Place every one of the following lines into a Markdown table with two columns, "Number" for the row number and "Line" for the line itself, leaving out any blank lines.
***
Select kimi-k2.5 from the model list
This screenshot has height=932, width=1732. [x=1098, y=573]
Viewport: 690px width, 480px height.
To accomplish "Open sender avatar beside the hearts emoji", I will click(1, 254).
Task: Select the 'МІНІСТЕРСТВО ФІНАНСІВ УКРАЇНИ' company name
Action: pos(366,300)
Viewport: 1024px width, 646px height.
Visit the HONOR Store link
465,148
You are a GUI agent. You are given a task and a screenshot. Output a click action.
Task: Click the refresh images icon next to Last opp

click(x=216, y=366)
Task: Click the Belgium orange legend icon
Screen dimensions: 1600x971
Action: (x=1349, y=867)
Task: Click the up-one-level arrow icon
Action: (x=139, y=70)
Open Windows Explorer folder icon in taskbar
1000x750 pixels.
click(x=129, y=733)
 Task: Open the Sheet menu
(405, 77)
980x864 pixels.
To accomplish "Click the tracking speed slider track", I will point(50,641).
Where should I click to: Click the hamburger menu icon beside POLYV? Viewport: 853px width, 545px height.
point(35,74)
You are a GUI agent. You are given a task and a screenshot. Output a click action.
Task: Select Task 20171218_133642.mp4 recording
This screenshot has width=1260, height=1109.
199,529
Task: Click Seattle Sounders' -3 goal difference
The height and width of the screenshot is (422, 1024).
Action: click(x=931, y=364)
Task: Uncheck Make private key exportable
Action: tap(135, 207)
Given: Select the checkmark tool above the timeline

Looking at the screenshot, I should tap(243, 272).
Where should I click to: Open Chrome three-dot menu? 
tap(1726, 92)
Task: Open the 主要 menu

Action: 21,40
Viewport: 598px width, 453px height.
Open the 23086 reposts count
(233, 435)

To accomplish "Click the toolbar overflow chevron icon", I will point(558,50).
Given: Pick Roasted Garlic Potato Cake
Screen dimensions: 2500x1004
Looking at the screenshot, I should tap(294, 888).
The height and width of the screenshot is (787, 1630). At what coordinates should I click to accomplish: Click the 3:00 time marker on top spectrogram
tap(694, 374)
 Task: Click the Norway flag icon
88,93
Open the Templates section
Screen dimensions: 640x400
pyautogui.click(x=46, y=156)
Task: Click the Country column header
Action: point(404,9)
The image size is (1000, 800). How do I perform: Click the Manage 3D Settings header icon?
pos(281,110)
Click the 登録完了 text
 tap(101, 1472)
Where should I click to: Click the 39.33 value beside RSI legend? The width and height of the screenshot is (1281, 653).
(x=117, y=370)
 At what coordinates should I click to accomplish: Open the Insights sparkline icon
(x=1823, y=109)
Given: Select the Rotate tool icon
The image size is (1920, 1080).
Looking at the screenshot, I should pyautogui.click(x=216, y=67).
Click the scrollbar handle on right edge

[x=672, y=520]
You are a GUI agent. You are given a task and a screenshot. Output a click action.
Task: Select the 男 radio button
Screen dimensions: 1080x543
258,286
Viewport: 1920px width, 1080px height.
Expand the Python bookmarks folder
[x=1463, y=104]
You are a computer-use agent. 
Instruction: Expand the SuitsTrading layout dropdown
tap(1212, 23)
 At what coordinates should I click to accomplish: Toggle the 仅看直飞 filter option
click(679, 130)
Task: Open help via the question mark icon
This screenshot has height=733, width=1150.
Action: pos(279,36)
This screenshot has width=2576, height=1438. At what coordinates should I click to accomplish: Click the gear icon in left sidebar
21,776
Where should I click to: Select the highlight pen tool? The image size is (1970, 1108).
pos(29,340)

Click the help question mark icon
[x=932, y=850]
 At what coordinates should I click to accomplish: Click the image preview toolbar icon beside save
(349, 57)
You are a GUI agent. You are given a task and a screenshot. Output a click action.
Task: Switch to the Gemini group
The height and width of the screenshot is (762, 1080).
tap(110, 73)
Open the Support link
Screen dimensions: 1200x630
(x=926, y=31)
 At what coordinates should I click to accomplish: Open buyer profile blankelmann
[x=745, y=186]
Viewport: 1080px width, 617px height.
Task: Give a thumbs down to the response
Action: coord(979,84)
***
Output for this exercise.
| Number | Line |
|---|---|
| 1 | Select kimi-k2.5 from the model list |
| 2 | This screenshot has height=932, width=1732. [x=1098, y=573] |
| 3 | Viewport: 690px width, 480px height. |
| 4 | To accomplish "Open sender avatar beside the hearts emoji", I will click(1, 254). |
| 5 | Task: Select the 'МІНІСТЕРСТВО ФІНАНСІВ УКРАЇНИ' company name |
| 6 | Action: pos(366,300) |
| 7 | Viewport: 1024px width, 646px height. |
| 8 | Visit the HONOR Store link |
| 9 | 465,148 |
| 10 | You are a GUI agent. You are given a task and a screenshot. Output a click action. |
| 11 | Task: Click the refresh images icon next to Last opp |
| 12 | click(x=216, y=366) |
| 13 | Task: Click the Belgium orange legend icon |
| 14 | Screen dimensions: 1600x971 |
| 15 | Action: (x=1349, y=867) |
| 16 | Task: Click the up-one-level arrow icon |
| 17 | Action: (x=139, y=70) |
| 18 | Open Windows Explorer folder icon in taskbar |
| 19 | 1000x750 pixels. |
| 20 | click(x=129, y=733) |
| 21 |  Task: Open the Sheet menu |
| 22 | (405, 77) |
| 23 | 980x864 pixels. |
| 24 | To accomplish "Click the tracking speed slider track", I will point(50,641). |
| 25 | Where should I click to: Click the hamburger menu icon beside POLYV? Viewport: 853px width, 545px height. |
| 26 | point(35,74) |
| 27 | You are a GUI agent. You are given a task and a screenshot. Output a click action. |
| 28 | Task: Select Task 20171218_133642.mp4 recording |
| 29 | This screenshot has width=1260, height=1109. |
| 30 | 199,529 |
| 31 | Task: Click Seattle Sounders' -3 goal difference |
| 32 | The height and width of the screenshot is (422, 1024). |
| 33 | Action: click(x=931, y=364) |
| 34 | Task: Uncheck Make private key exportable |
| 35 | Action: tap(135, 207) |
| 36 | Given: Select the checkmark tool above the timeline |
| 37 | Looking at the screenshot, I should tap(243, 272). |
| 38 | Where should I click to: Open Chrome three-dot menu?  |
| 39 | tap(1726, 92) |
| 40 | Task: Open the 主要 menu |
| 41 | Action: 21,40 |
| 42 | Viewport: 598px width, 453px height. |
| 43 | Open the 23086 reposts count |
| 44 | (233, 435) |
| 45 | To accomplish "Click the toolbar overflow chevron icon", I will point(558,50). |
| 46 | Given: Pick Roasted Garlic Potato Cake |
| 47 | Screen dimensions: 2500x1004 |
| 48 | Looking at the screenshot, I should tap(294, 888). |
| 49 | The height and width of the screenshot is (787, 1630). At what coordinates should I click to accomplish: Click the 3:00 time marker on top spectrogram |
| 50 | tap(694, 374) |
| 51 |  Task: Click the Norway flag icon |
| 52 | 88,93 |
| 53 | Open the Templates section |
| 54 | Screen dimensions: 640x400 |
| 55 | pyautogui.click(x=46, y=156) |
| 56 | Task: Click the Country column header |
| 57 | Action: point(404,9) |
| 58 | The image size is (1000, 800). How do I perform: Click the Manage 3D Settings header icon? |
| 59 | pos(281,110) |
| 60 | Click the 登録完了 text |
| 61 |  tap(101, 1472) |
| 62 | Where should I click to: Click the 39.33 value beside RSI legend? The width and height of the screenshot is (1281, 653). |
| 63 | (x=117, y=370) |
| 64 |  At what coordinates should I click to accomplish: Open the Insights sparkline icon |
| 65 | (x=1823, y=109) |
| 66 | Given: Select the Rotate tool icon |
| 67 | The image size is (1920, 1080). |
| 68 | Looking at the screenshot, I should pyautogui.click(x=216, y=67). |
| 69 | Click the scrollbar handle on right edge |
| 70 | [x=672, y=520] |
| 71 | You are a GUI agent. You are given a task and a screenshot. Output a click action. |
| 72 | Task: Select the 男 radio button |
| 73 | Screen dimensions: 1080x543 |
| 74 | 258,286 |
| 75 | Viewport: 1920px width, 1080px height. |
| 76 | Expand the Python bookmarks folder |
| 77 | [x=1463, y=104] |
| 78 | You are a computer-use agent.  |
| 79 | Instruction: Expand the SuitsTrading layout dropdown |
| 80 | tap(1212, 23) |
| 81 |  At what coordinates should I click to accomplish: Toggle the 仅看直飞 filter option |
| 82 | click(679, 130) |
| 83 | Task: Open help via the question mark icon |
| 84 | This screenshot has height=733, width=1150. |
| 85 | Action: pos(279,36) |
| 86 | This screenshot has width=2576, height=1438. At what coordinates should I click to accomplish: Click the gear icon in left sidebar |
| 87 | 21,776 |
| 88 | Where should I click to: Select the highlight pen tool? The image size is (1970, 1108). |
| 89 | pos(29,340) |
| 90 | Click the help question mark icon |
| 91 | [x=932, y=850] |
| 92 |  At what coordinates should I click to accomplish: Click the image preview toolbar icon beside save |
| 93 | (349, 57) |
| 94 | You are a GUI agent. You are given a task and a screenshot. Output a click action. |
| 95 | Task: Switch to the Gemini group |
| 96 | The height and width of the screenshot is (762, 1080). |
| 97 | tap(110, 73) |
| 98 | Open the Support link |
| 99 | Screen dimensions: 1200x630 |
| 100 | (x=926, y=31) |
| 101 |  At what coordinates should I click to accomplish: Open buyer profile blankelmann |
| 102 | [x=745, y=186] |
| 103 | Viewport: 1080px width, 617px height. |
| 104 | Task: Give a thumbs down to the response |
| 105 | Action: coord(979,84) |